Fifteen years later, thousands demonstrat­ed outside the mall Detroiter Frederick Findlay was choked to death outside a Fairlane department store by a security guard who suspected Finlay’s 11-year old daughter of shopliftin­g a $4 bracelet.

And just last week, Dearborn reached a $1.25 million civil settlement in the fatal shooting of an unarmed man who was accused of stealing an energy drink in 2015. He was shot nine times.

Well into the 21st Century, a statue of Hubbard erected in 1989 waved to passers-by outside Dearborn’s city hall. The late mayor’s smiling likeness mocked me whenever my work took me to the city, reminding me how unwelcome I and other Black men had been and remained.

It wasn’t until 2015 that the statue was finally moved inside the Dearborn Historical Museum. Last June, the week George Floyd’s suffocated under the knee of a white police officer, the statue was removed altogether, and Dearborn leaders have been busy removing Hubbard’s name and likeness from other municipal venues, including the the ballroom in the auditorium of the city’s civic center and the Ford Community and Performing Arts Center.

Deeper scars

All these gestures are long overdue. Monuments and plaques honoring a mayor who gloried in racial slurs and warned that mixing of the races lead inexorably to the downfall of civilizati­ons have no place in 2021. But other, deeper scars of Hubbard’s legacy endure.

Dearborn is growing more ethnically diverse by the day. The city’s Arab population, hard to quantify because the Census doesn’t count residents of Middle Eastern descent separately, is a major and growing presence. Blacks still account for just 3% to 4% of Dearborn’s

93,000 residents, according to the U.S. Census.

But in 2019, 58.6% of those arrested in the city were Black people, according to data obtained by Accountabi­lity for Dearborn, a watchdog group. That’s up from 48.6% of arrests a decade ago.

In addition, the group found, 47.7% of all citations issued by Dearborn police, such as traffic tickets, were given to Black people in 2019. About three-quarters of arrests in Dearborn in 2019 were made by the Border Crimes Initiative Team, which focuses on areas of Dearborn that border Detroit.

Dearborn police department counter that he percentage of Black people given citations in 2020 decreased to 39%. But those numbers were almost certainly impacted by the ongoing pandemic.

City streets aren’t as bustling as they were before last March. The Ford Motor Company headquarte­rs and other nearby facilities are closed. Fewer motorists were also traveling through Dearborn to eat or shop.

Beyond eradicatin­g symbols

So Accountabi­lity for Dearborn has made at least a prima facie case that Dearborn police are arresting and citing a strikingly disproport­ionate number of Black people. The group suggests Dearborn cops have targeted low-income Detroiters for smaller infraction­s like driving with a suspended license, failing to show license or proof of registrati­on and no lacking proof proof of insurance. It is calling for Dearborn leaders to reduce spending on police and crack down on what they see as racial targeting.

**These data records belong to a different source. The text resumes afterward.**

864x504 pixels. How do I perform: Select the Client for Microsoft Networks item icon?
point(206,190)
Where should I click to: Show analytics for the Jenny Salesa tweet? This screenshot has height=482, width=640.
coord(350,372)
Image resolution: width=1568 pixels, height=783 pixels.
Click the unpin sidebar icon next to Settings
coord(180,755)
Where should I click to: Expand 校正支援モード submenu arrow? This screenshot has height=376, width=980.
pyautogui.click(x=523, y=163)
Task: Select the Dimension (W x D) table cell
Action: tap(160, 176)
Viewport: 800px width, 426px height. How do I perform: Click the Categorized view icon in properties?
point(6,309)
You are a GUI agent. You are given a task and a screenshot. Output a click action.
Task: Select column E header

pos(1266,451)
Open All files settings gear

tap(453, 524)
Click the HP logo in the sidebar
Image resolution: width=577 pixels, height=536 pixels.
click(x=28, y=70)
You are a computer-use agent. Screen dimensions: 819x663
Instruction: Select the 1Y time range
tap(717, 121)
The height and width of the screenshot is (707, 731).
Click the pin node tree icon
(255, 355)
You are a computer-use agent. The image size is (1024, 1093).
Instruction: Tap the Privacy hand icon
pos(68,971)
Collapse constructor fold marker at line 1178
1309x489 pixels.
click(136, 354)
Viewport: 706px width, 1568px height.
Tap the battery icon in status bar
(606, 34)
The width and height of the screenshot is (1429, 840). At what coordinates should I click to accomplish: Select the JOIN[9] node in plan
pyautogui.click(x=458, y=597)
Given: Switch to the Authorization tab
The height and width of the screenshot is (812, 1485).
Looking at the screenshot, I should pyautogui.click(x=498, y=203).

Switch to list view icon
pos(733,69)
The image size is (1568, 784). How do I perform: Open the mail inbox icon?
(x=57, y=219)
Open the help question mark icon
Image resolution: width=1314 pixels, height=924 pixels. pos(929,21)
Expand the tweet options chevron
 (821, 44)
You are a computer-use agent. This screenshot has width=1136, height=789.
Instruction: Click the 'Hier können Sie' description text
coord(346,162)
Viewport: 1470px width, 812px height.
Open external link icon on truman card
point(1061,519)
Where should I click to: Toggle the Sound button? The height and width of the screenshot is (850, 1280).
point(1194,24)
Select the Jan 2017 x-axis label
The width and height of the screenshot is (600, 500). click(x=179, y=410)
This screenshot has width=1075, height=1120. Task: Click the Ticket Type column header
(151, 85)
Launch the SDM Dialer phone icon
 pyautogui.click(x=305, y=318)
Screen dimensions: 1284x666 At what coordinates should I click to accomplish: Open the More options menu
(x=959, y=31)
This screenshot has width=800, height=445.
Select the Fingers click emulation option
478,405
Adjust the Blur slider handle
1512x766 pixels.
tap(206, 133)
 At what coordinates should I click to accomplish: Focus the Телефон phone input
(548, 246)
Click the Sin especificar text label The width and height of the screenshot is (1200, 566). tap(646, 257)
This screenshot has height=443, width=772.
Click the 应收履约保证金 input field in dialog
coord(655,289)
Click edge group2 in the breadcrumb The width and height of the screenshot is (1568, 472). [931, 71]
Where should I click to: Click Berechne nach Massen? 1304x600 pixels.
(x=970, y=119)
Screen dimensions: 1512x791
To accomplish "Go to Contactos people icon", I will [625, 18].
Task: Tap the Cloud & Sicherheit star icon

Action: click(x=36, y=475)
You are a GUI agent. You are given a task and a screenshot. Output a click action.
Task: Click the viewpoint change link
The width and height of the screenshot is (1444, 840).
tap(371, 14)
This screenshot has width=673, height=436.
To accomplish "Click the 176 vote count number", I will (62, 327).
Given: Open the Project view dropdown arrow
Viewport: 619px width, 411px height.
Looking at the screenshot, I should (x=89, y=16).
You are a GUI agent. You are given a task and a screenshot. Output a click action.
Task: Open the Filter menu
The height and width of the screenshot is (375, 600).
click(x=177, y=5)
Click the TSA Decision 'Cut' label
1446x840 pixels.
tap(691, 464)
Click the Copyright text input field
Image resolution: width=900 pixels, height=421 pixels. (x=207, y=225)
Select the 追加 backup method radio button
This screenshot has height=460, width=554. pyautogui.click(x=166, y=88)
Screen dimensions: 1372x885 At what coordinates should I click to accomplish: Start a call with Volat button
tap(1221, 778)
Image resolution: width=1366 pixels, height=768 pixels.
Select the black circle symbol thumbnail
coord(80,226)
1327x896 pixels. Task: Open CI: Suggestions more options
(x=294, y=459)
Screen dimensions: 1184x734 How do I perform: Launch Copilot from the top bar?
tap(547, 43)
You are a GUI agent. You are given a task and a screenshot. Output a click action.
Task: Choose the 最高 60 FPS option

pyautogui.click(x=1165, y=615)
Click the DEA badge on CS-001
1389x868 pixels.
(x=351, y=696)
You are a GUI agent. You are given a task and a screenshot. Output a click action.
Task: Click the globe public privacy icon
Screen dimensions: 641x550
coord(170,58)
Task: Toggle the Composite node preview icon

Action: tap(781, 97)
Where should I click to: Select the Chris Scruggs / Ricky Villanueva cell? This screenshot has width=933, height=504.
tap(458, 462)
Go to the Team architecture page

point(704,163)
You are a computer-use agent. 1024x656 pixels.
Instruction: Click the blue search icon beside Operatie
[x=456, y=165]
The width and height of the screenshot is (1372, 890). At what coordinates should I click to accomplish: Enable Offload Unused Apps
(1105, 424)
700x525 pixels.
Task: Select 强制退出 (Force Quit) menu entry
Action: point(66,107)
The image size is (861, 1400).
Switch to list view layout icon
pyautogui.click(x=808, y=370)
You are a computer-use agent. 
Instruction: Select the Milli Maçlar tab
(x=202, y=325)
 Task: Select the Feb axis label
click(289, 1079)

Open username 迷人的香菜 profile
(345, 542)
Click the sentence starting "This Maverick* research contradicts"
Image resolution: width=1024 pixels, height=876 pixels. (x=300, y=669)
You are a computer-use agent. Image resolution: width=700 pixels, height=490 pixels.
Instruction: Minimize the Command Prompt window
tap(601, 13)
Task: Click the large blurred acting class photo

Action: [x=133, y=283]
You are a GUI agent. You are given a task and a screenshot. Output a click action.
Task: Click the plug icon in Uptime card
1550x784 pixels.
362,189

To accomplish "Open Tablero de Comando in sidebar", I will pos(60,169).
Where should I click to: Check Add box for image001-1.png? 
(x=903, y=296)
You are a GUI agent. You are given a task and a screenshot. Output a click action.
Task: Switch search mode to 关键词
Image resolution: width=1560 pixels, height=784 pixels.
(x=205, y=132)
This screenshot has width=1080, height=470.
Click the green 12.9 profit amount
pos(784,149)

Dearborn is no different than many other metro Detroit suburbs. Redford Township, Warren, Oak Park, Westland, Livonia, Harper Woods, the Pointes and Shelby Township are just a few of the municipali­ties in which many Black motorists feel targeted. Courtrooms packed with people of color waiting to answer summonses for traffic violations give credence to their concerns.

And Dearborn leaders have properly taken steps to distance themselves from Hubbard’s legacy. Doing it during this period in our country’s history shows they acknowledg­e Hubbard’s divisive — and racist — past.

Now the challenge for the city’s leaders is to make the harder choice to improve race relations and increase minority hiring throughout the city, especially in the police department. Depending on whose statistics you rely on, only 6 to 8% of the department’s employees are Black.

Dearborn’s incumbent mayor, John “Jack” O’Reilly, is not seeking re-election when his current term expires at the end of this year. Whoever succeeds him will inherit the urgent challenge of diversifyi­ng the city’s workforce

Diversity is not just a catch phrase. It’s a commitment. Now is the time for Dearborn to make that choice.